Start of Dataset excerpts
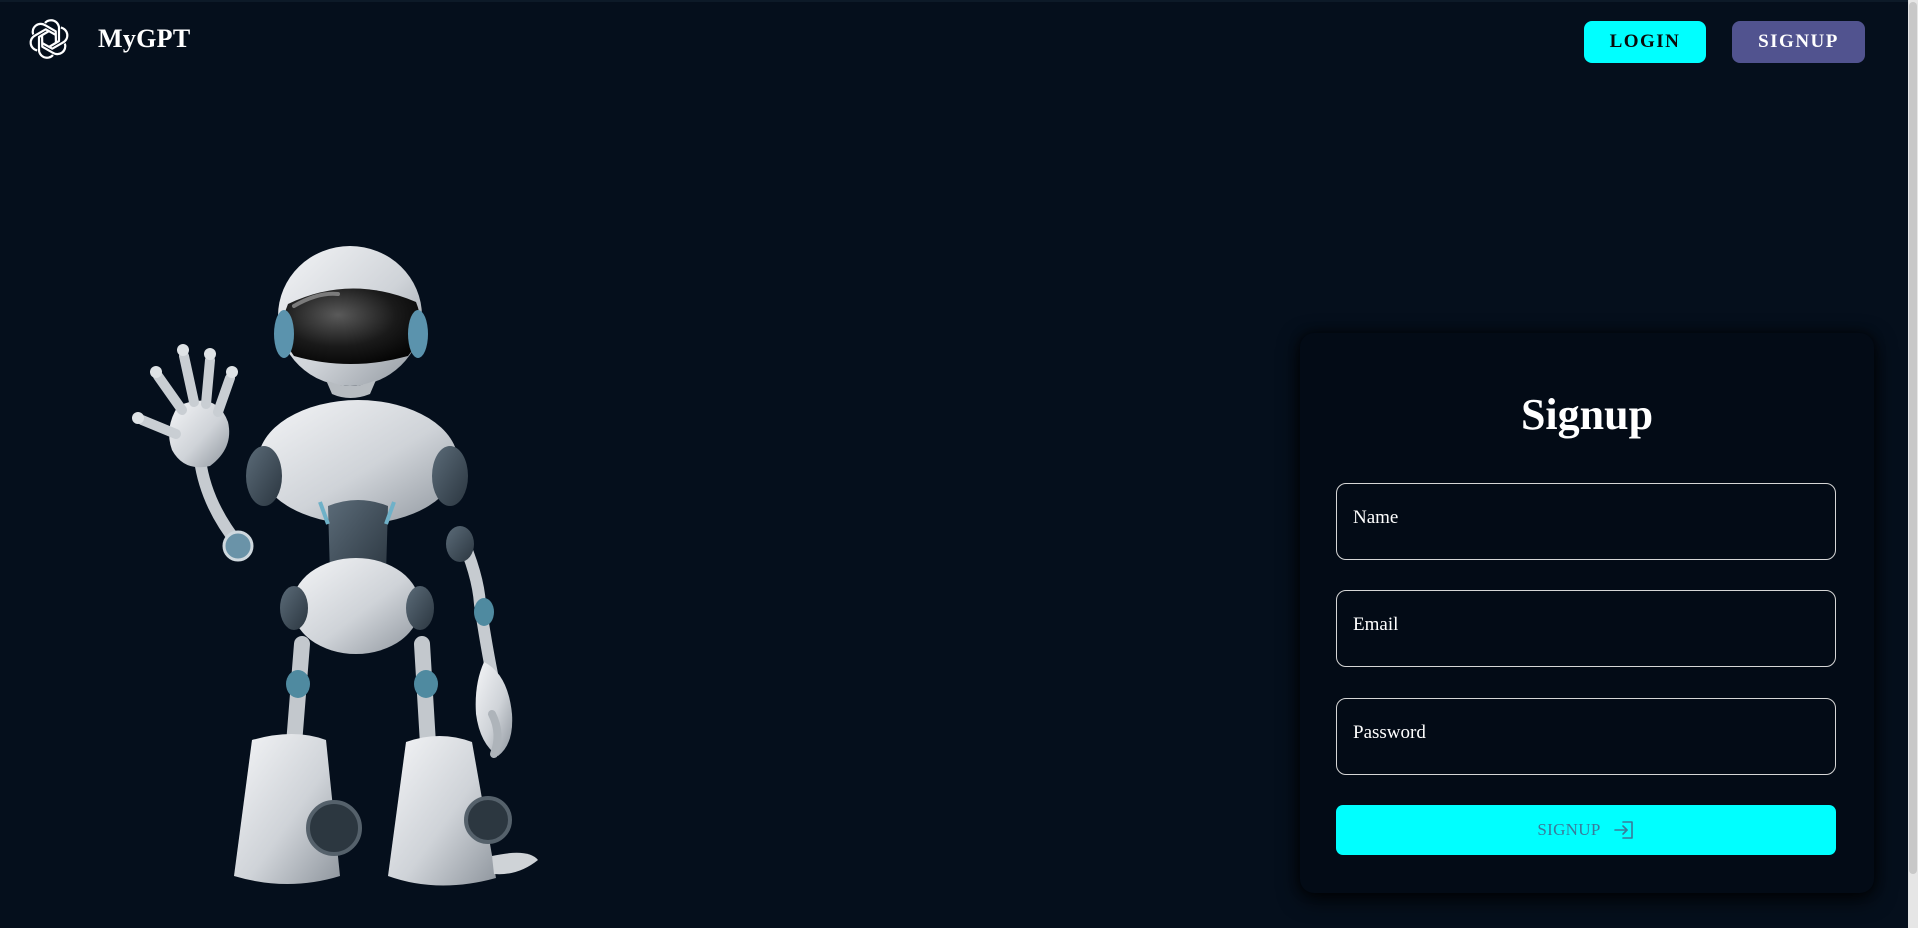  What do you see at coordinates (1587, 414) in the screenshot?
I see `card-title: Signup` at bounding box center [1587, 414].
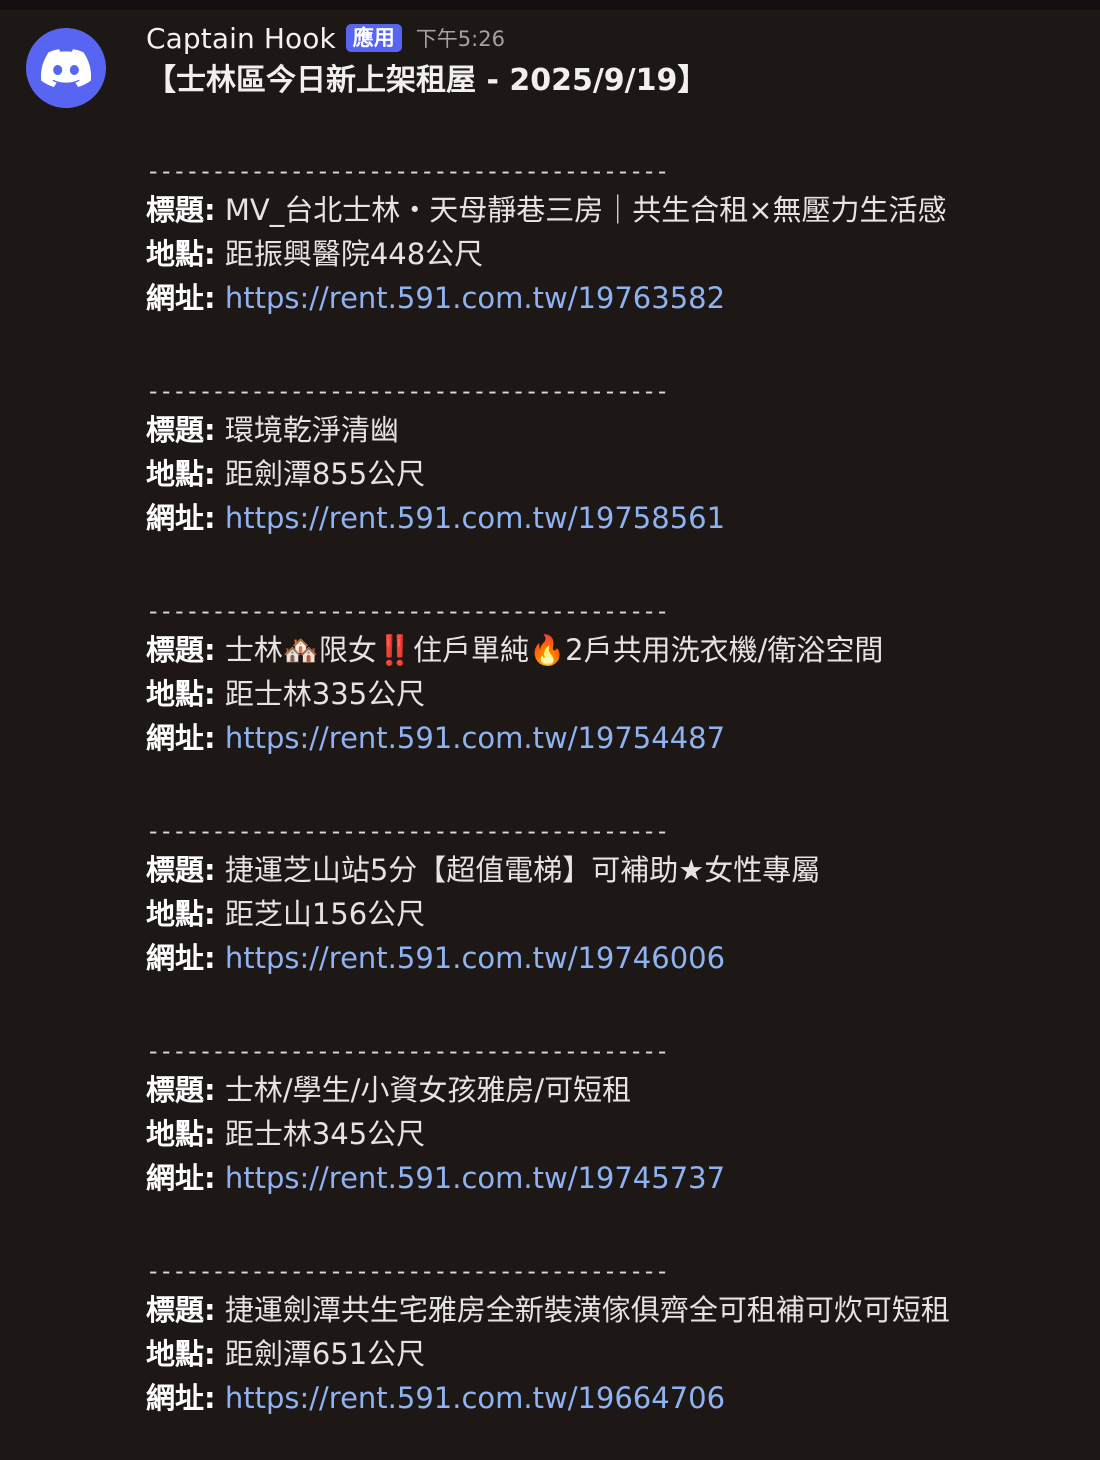 The width and height of the screenshot is (1100, 1460). What do you see at coordinates (616, 474) in the screenshot?
I see `listing-location-row: 地點: 距劍潭855公尺` at bounding box center [616, 474].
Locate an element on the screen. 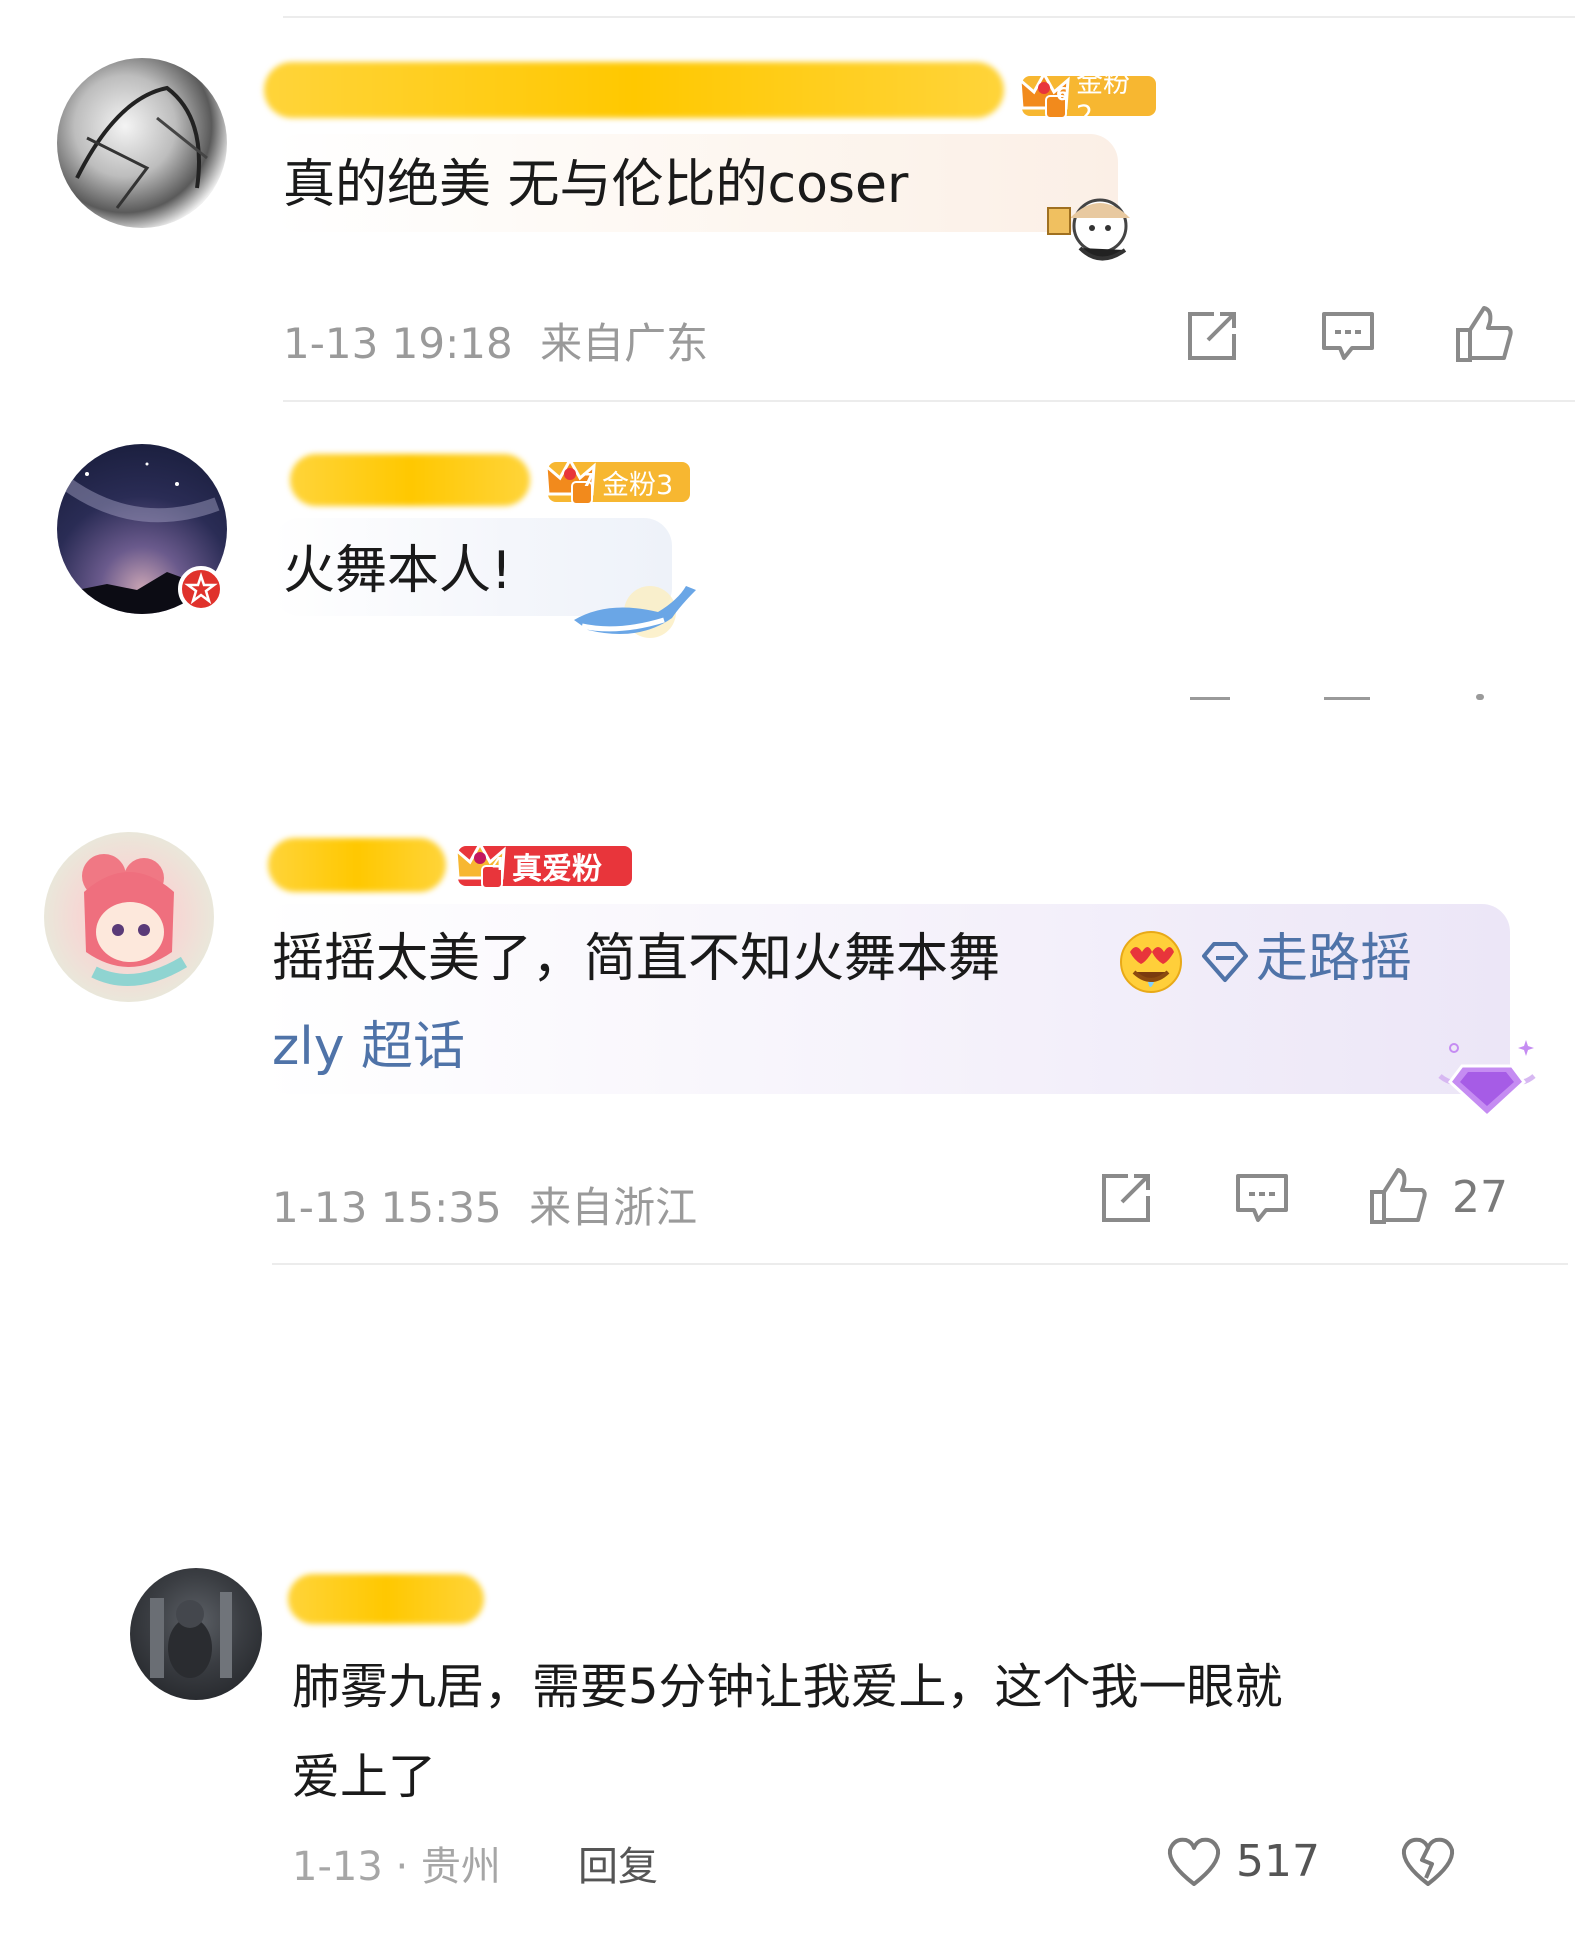 This screenshot has height=1940, width=1575. comment-text-line-1: 摇摇太美了，简直不知火舞本舞 is located at coordinates (636, 959).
End of Dataset excerpts
Assignment
Please write out the data word for word, starting with the first line and going on through the line with "center [616, 474].". Leave the pictures out of your answer.

Finished task
  What do you see at coordinates (1587, 414) in the screenshot?
I see `card-title: Signup` at bounding box center [1587, 414].
 The width and height of the screenshot is (1100, 1460). What do you see at coordinates (616, 474) in the screenshot?
I see `listing-location-row: 地點: 距劍潭855公尺` at bounding box center [616, 474].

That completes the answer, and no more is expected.